For the wrapper run_beast_xsede.py itself, here is what happens when it runs:

  1. Make source density and background maps. Determine which one has the most dynamic range, and choose that one to split observations.

  2. Write out a beast_settings file for the field.

  3. Make SED grid

    • If all SED subgrids exist: Continue onto step 4.

    • If all SED subgrids don’t exist: Write an sbatch script to make any missing SED subgrids. For METAL, different fields have different combinations of filters, so this step is really copying out the necessary columns from the master grid file (details below). Once sbatch scripts are written, go to step 1 for the next field.

  4. Make quality cuts to photometry and fake stars

  5. Split the photometry and fake star catalogs by source density or background

  6. Make noise model

    • If all noisemodels exist: Continue onto step 7.

    • If all noisemodels don’t exist: Write an sbatch script that will run create_obsmodel (note that create_obsmodel knows to only generate missing noise model files). Once sbatch scripts are written, go to step 1 for the next field.

  7. Trim SED grids and noise models

    • If all trimmed files exist: Continue onto step 8.

    • If all trimmed files don’t exist: The make_trim_scripts function will write out any needed job files. Since they’re numbered sequentially, write an sbatch file (using arrays) that can submit all of them at once. Once sbatch script is written, go to step 1 for the next field.

  8. Do the fitting.

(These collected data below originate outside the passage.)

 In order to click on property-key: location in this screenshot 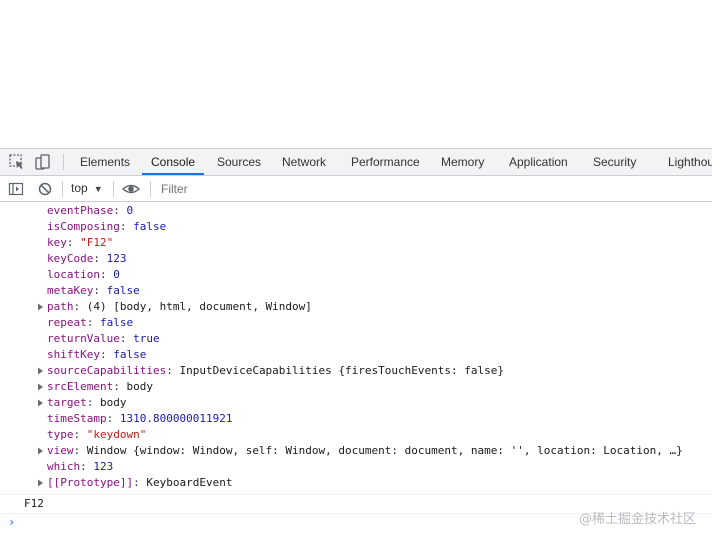, I will do `click(74, 274)`.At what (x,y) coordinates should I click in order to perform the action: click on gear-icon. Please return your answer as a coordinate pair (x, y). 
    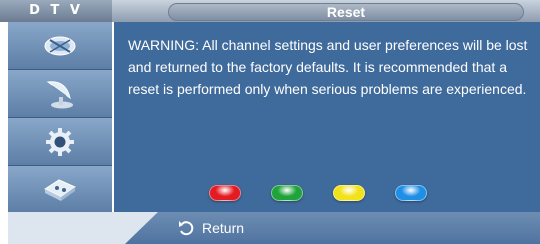
    Looking at the image, I should click on (60, 142).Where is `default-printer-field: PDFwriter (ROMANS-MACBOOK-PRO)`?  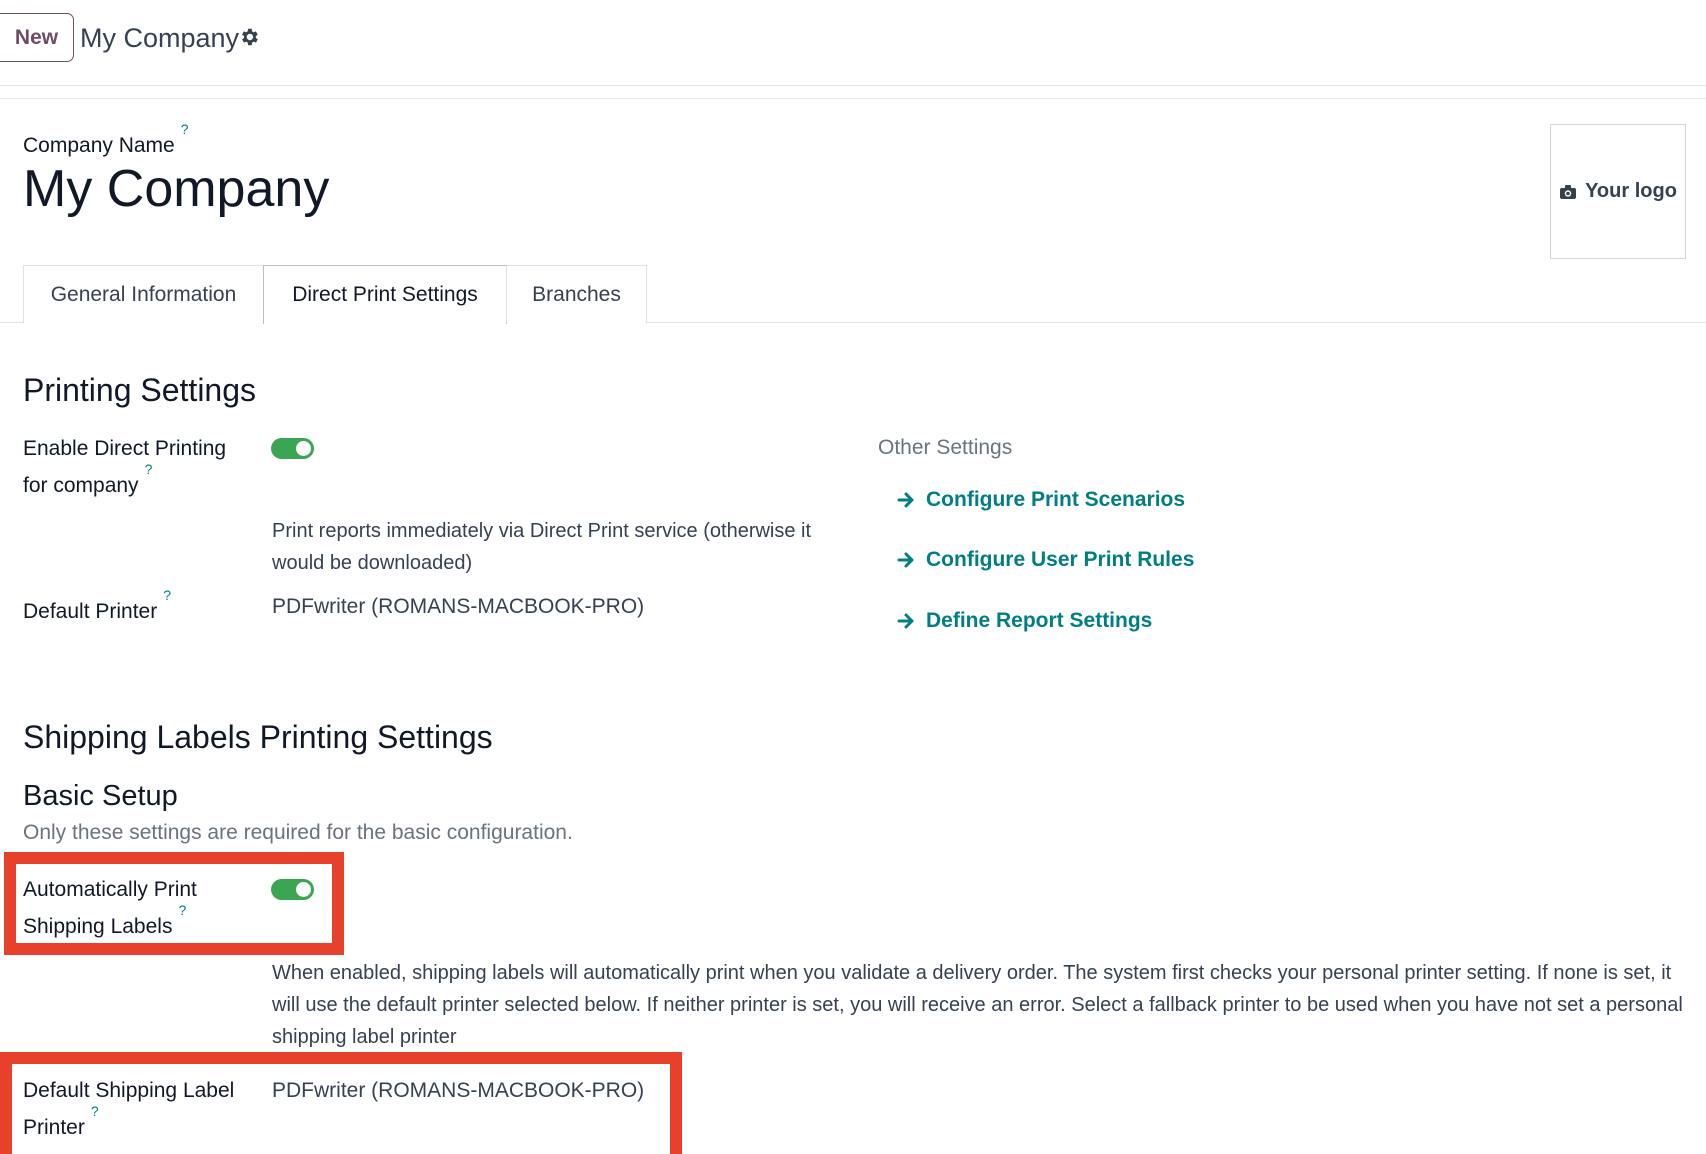 default-printer-field: PDFwriter (ROMANS-MACBOOK-PRO) is located at coordinates (458, 607).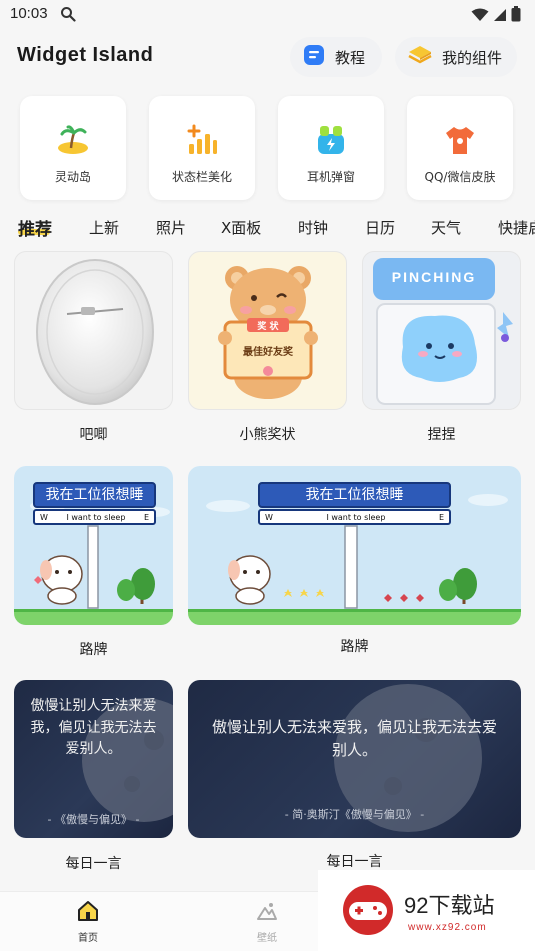 This screenshot has height=951, width=535. Describe the element at coordinates (202, 140) in the screenshot. I see `signal-bars-icon` at that location.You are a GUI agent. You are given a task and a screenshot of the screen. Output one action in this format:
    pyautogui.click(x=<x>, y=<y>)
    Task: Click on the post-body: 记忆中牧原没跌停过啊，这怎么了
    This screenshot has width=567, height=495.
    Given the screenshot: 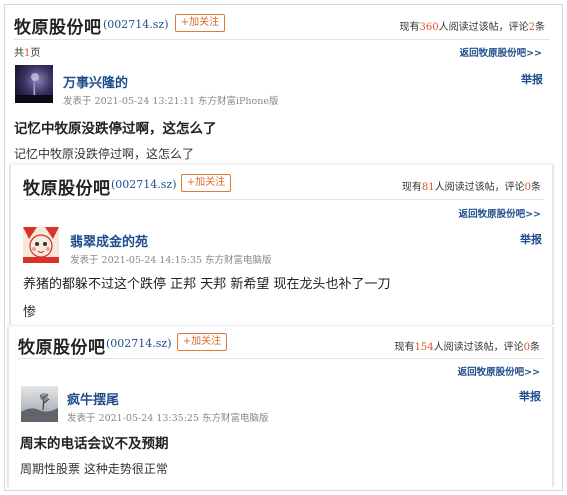 What is the action you would take?
    pyautogui.click(x=104, y=154)
     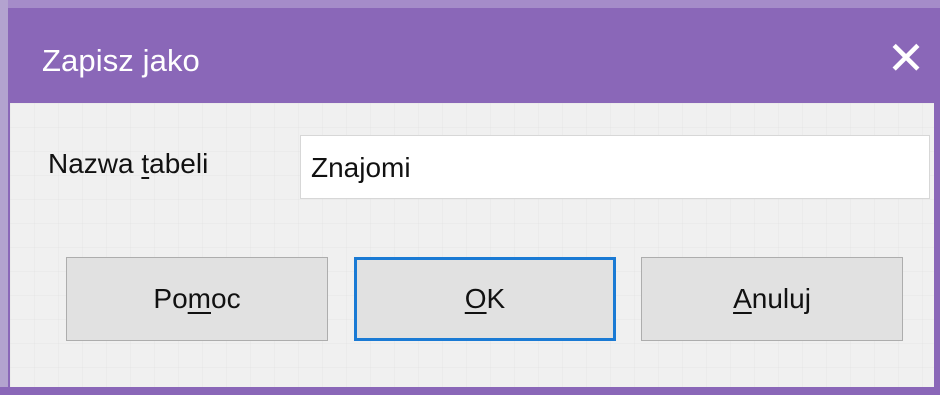 I want to click on close-icon: ✕, so click(x=906, y=58).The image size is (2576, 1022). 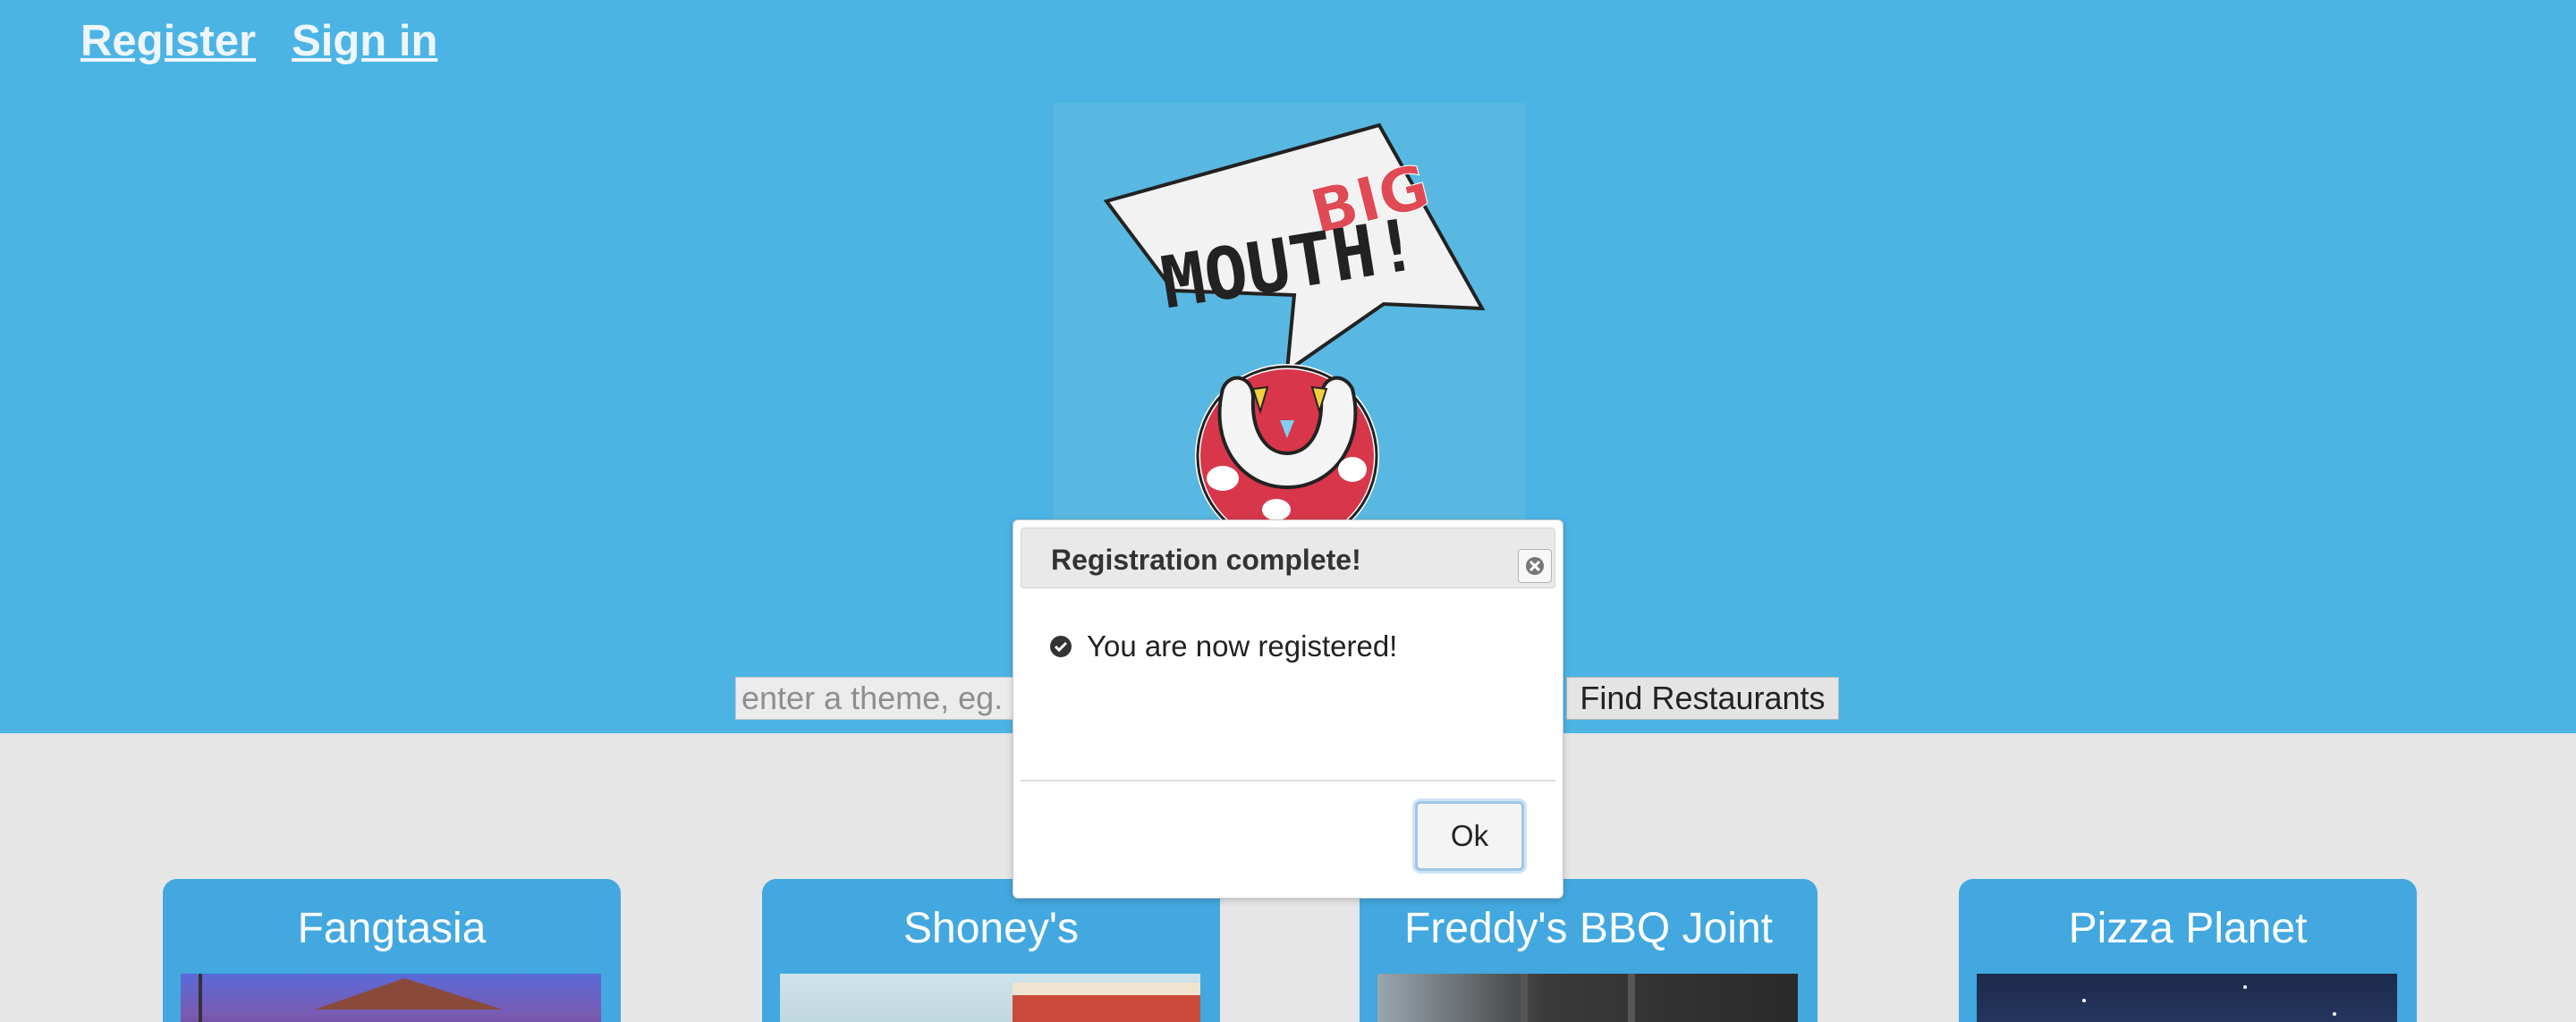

This runs setup_batch_beast_fit, which checks for files, and opens any existing files to check if all stars have been fit. This can take a while, especially when there are lots of files to open. This also writes out an sbatch file to do a partial merge, which you can choose to run if you need it at some point.

    • If all stars have been fit: Continue onto step 9.

    • If all stars haven’t been fit: Like the trimming step, any needed job files are written out with sequential numbers, so this writes an sbatch file using arrays that can submit all of them. Once sbatch script is written, go to step 1 for the next field.

  9. Merge output files

    • If all files are merged: Continue onto step 10.

    • If all files aren’t merged: Write an sbatch script that will run merge_files. Once sbatch script is written, go to step 1 for the next field.

  10. Run some analysis, such as making naive A_V maps.

    • If all output files exist: This field is done! Continue onto the next field.

    • If all output files don’t exist: Write an sbatch script with whichever functions still need to be run. Once sbatch script is written, go to step 1 for the next field.

Creating master grid files

For METAL, different fields have different combinations of filters. Rather than creating the SED grid from scratch for each field, we instead created two master SED grids (made with 10 subgrids) - one each for the LMC and SMC - that contain all filters. The function to do this, make_mastergrid, is in run_beast_xsede. It creates an sbatch file that can be run to generate the grids. As described above, in Step 3, the relevant columns are copied out when creating the SED grid for a given field.

Additional files

There are several additional text files in the XSEDE example folder.

  • beast_settings_template_LMC.txt and beast_settings_template_SMC.txt: Template BEAST settings files for fields in the LMC and SMC. For each field, run_beast_xsede updates relevant keywords (project name, filters, etc), and writes out a field-specific settings file.

  • beast_settings_LMC_mastergrid.txt and beast_settings_SMC_mastergrid.txt: These settings files are used when creating the master grid files. They’re identical to the templates above, but with all METAL filters listed in the filters keyword.

  • metal_images_by_field.txt: The METAL survey has filter ambiguities (e.g., the F475W filter in both ACS and WFC3). We created this table to clearly lay out for each field what filters were observed, the correspondence between the filter names in the photometry table and the BEAST filter names, and the paths to the photometry, fake stars, and fits images.